El edificio de Málaga es realmente prodigioso en su aparente simplicidad y sencillez, como dice Salva Moreno Peralta: “De fachada muy sutilmente curva, enfoscados perfectos, disposición de huecos rica y compleja”. Pero además, es sobrio en el contraste entre el exterior de líneas rectas paralelas y perpendiculares y las ondas del interior de los mensaques, como olas tranquilas, como óculos mirando al interior de un enorme acuario. El contraste entre el blanco puro deslumbrante y la azulejería es asombroso. El edificio puede descomponerse en múltiples cubos, que están dispuestos así, pero podrían componerse de otra forma… las superficies planas que se entrecruzan como en una obra cubista. La rotundidad de la blancura, como las salinas, y la del propio edificio y la racionalidad que encierra, líneas ondulantes, que recuerdan al mar… es muy poética, muy sugerente, muy pura. El edificio tiene su propio lenguaje. No sé por qué a mí me recuerda un poema de Rilke.

Málaga, ya de por sí y desde hace cientos de años, es una ciudad tremendamente mediterránea, cálida, acogedora, colorista y abigarrada, pero también con un cierto espíritu discutidor y vocinglero.
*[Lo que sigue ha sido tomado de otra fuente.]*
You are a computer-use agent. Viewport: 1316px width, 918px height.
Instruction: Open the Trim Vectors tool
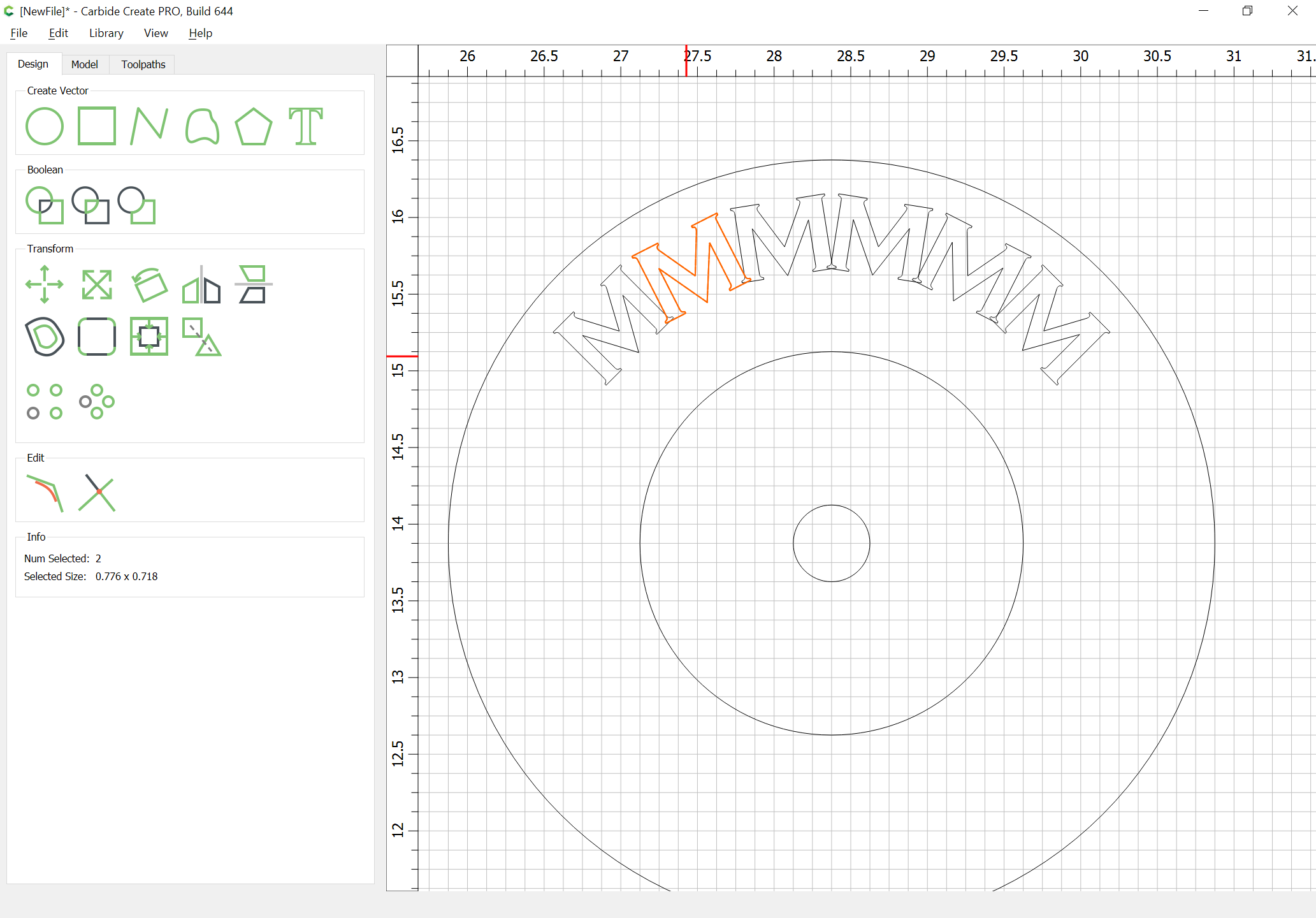click(97, 492)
Camino de mi despacho, paso cada mañana por las antiguas Atarazanas, en la que radica uno de los mercados más hermosos de España. Una estructura de hierro —que dicen que es de Eiffel— con una bellísima vidriera gigante en su fachada trasera y una maciza y militar puerta de entrada a través de la portada árabe de los antiguos astilleros. El contraste entre los tres elementos es sorprendente, a la vez que sirve de caja de resonancia a los pregones de los tenderos que anuncian sus productos a voz en grito. La gente camina en un barullo constante y el aire tiene un inconfundible acento de un puerto de mar. Huele a pescado, pero también a melocotones y a chacinas, a melón y papayas, a mangos y aguacates. Mi amigo aceitunero, que vende gordales, aloreñas partidas, manzanillas, arbequinas, dulcísimos higos secos y saladas almendras fritas, expone gratuitamente sus productos en pequeñas bandejas, para que el comprador pruebe lo que desee. Los guiris, primero tímidamente y después con verdadera furia, asaltan la gratuidad, hasta que mi amigo suelta de sopetón a algún gigantesco nórdico “mira, para ya, que vas a desayunar hoy gratis…”.